*ENTRIES PROVIDED*.
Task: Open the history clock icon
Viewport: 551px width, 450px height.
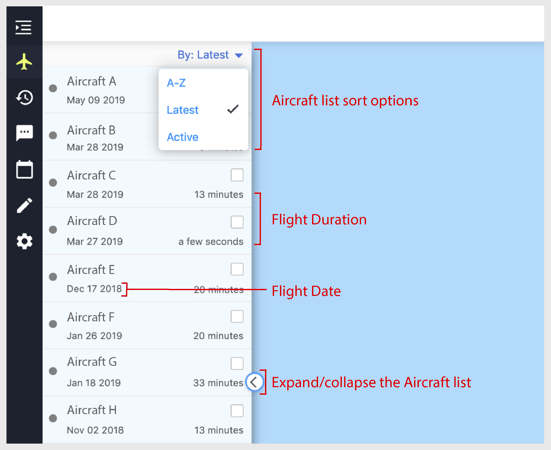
---
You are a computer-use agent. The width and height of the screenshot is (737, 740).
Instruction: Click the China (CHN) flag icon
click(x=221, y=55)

*STATED GOAL*. Copy out only the lines between the one holding "You are a computer-use" and the one holding "click(x=221, y=55)", inclusive, requests included, and adjust each coordinate in the answers by -13.

*ANSWER*.
You are a computer-use agent. The width and height of the screenshot is (737, 740).
Instruction: Click the China (CHN) flag icon
click(x=208, y=42)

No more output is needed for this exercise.